## Directions:
How would you render this sentence from the news article below in Spanish: "Items that were discussed included tax reform, infrastructure, agriculture and health care."

## Document:
____________

Sunday, October 29, 2017 1:00 am

Brown impressed by visit to White House

NIKI KELLY and BRIAN FRANCISCO | The Journal Gazette

Fort Wayne Republican Sen. Liz Brown was among 70 Indiana lawmakers and county commissioners to visit the White House last week.

It was part of a renewed effort by President Donald Trump's administration to develop and promote relationships with influential leaders of local communities.

The group met in the Indian Treaty Room, and Vice President Mike Pence popped in along with presenters from various agencies and Kellyanne Conway, a counselor to Trump.

“They were very sincere, and I was impressed,” Brown said. “They were very, very gracious.”

Brown said the trip was a bit last minute and there were more county commissioners present than legislators. But she appreciated meeting with staff from key federal agencies and getting cellphone numbers and email addresses for constituent concerns or help drafting legislation.

Items that were discussed included tax reform, infrastructure, agriculture and health care.

Brown said Conway also gave them a sneak peek at Trump's declaration of opioids as a public health emergency.

Hill goes on Fox

Indiana Attorney General Curtis Hill has recently been on the Fox News show “Fox & Friends” not once, but twice, to talk about his stance on NFL player protests during the playing of the national anthem before games.

His visits came after he penned an opinion piece saying he stands for the anthem but believes in the players' right to protest.

The protests are focused on police brutality against unarmed black men.

But Hill – a black former prosecutor – also suggested the players should focus on the larger issue of black-on-black crime

“In terms of protesting the issue of black lives lost,” Hill said, “one of the most dramatically difficult things to fathom in this country is the amount of lives lost – black lives lost – as a result of black-on-black violence.

“In the same year that we experienced about 259 police officer shootings of blacks in 2015, there were 6,000 black lives lost to murders from black people,” he said.

____________

## Records shown:

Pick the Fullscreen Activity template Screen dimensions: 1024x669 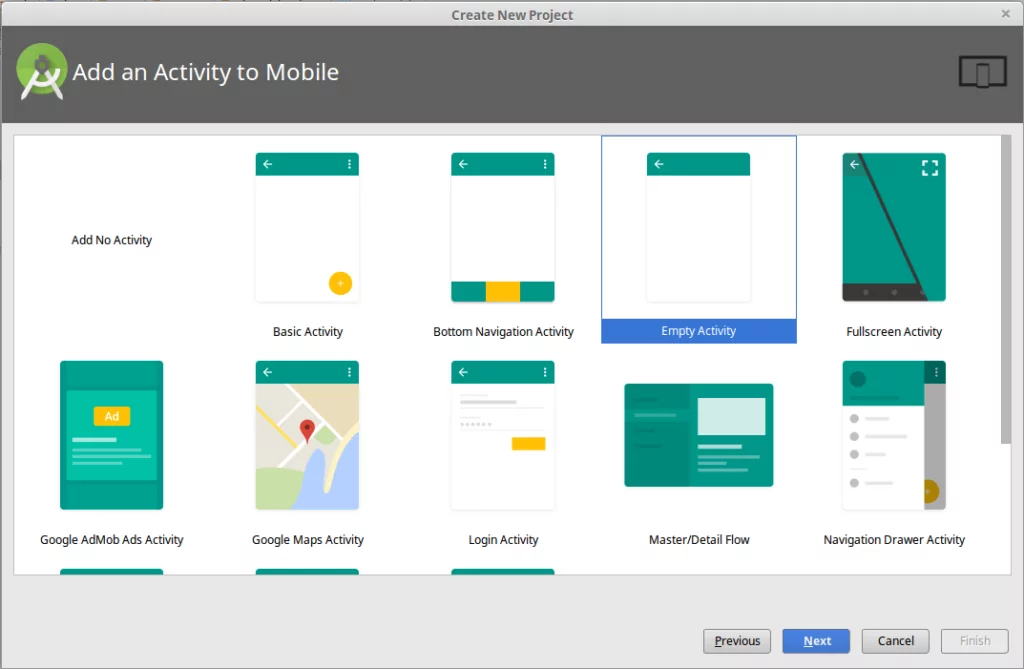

____________

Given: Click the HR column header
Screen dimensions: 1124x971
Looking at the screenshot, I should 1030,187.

____________

## Full output:
Entre los temas que se trataron figuraron la reforma fiscal, la infraestructura, la agricultura y la atención médica.